[TASK MATERIAL Boundary: Start]
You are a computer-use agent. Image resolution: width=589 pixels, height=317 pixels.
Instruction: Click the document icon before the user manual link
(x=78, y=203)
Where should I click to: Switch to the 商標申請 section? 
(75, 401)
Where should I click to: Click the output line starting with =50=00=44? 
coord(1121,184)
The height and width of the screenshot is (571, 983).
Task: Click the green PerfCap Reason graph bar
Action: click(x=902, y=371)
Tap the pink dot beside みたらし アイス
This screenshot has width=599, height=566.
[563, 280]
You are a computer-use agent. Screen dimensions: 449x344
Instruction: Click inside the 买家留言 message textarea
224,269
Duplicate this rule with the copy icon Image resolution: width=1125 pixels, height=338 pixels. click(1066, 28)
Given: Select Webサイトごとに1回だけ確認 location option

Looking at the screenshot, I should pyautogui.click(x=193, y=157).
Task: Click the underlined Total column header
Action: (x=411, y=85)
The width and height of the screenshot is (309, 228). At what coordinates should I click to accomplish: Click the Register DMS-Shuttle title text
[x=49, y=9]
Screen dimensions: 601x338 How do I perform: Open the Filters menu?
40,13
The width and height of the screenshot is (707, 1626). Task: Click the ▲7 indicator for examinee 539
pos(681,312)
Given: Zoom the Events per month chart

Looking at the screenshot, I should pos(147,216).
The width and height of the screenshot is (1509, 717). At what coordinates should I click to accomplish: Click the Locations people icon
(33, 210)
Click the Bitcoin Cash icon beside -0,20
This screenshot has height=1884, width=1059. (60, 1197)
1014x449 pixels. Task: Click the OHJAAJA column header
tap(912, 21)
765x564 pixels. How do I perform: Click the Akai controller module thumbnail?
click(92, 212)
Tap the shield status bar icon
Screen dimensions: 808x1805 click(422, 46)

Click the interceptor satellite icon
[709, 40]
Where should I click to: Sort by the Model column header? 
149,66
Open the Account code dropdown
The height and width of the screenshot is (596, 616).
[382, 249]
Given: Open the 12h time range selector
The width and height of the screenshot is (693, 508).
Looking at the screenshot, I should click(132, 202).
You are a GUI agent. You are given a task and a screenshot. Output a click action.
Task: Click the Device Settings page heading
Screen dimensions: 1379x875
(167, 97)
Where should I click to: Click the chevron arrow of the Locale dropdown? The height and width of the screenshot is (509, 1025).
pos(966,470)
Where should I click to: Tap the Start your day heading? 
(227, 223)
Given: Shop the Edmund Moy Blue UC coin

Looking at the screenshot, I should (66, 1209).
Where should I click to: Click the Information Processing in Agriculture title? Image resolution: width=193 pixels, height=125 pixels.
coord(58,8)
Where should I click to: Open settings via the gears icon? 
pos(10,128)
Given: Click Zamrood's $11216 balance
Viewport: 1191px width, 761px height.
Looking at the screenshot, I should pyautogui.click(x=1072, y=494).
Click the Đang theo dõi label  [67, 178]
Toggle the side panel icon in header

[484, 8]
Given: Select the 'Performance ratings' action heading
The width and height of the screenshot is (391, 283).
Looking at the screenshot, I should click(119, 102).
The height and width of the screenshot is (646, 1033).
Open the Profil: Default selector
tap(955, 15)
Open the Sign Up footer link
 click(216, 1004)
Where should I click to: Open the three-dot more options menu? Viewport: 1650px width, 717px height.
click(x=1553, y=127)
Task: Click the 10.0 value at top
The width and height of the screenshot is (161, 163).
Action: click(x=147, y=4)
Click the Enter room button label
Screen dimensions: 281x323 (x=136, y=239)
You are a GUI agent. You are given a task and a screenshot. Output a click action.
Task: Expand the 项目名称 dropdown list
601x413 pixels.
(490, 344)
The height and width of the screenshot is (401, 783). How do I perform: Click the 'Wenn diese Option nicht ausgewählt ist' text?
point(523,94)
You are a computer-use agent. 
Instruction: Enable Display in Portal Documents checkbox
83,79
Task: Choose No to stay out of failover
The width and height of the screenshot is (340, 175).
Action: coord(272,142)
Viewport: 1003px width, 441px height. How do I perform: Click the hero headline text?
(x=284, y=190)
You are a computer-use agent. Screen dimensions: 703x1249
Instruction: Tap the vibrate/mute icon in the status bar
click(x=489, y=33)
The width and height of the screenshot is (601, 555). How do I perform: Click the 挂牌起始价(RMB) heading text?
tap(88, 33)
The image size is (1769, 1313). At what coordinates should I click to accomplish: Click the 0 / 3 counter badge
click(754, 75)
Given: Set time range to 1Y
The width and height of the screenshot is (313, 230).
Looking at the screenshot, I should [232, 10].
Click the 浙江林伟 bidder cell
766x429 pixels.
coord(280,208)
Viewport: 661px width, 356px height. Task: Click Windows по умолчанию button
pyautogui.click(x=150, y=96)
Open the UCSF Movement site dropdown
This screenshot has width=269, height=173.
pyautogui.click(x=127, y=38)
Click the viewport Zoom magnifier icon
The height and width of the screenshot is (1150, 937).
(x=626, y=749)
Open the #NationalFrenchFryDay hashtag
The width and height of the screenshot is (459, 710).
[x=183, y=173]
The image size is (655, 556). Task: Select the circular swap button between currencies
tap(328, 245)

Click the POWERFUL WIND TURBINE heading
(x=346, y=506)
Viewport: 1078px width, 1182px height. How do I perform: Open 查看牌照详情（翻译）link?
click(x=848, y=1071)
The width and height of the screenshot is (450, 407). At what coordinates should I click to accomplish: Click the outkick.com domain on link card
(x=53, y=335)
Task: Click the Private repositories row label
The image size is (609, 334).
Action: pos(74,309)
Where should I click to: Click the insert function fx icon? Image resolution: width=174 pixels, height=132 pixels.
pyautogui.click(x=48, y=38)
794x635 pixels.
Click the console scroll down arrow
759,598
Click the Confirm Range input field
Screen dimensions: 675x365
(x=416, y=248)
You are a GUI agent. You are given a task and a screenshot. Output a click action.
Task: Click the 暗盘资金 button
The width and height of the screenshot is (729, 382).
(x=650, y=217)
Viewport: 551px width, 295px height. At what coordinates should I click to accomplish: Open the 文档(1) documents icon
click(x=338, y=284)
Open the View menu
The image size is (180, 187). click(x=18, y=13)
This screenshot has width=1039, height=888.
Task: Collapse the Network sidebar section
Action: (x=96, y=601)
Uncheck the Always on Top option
[TASK MATERIAL Boundary: End]
### AIM OF THE EXERCISE:
Output the lines above exactly, but only those between the line holding "Where should I click to: Click the Information" and the line holding "Given: Click Zamrood's $11216 balance", inclusive.

### YOUR RESPONSE:
Where should I click to: Click the Information Processing in Agriculture title? Image resolution: width=193 pixels, height=125 pixels.
coord(58,8)
Where should I click to: Open settings via the gears icon? 
pos(10,128)
Given: Click Zamrood's $11216 balance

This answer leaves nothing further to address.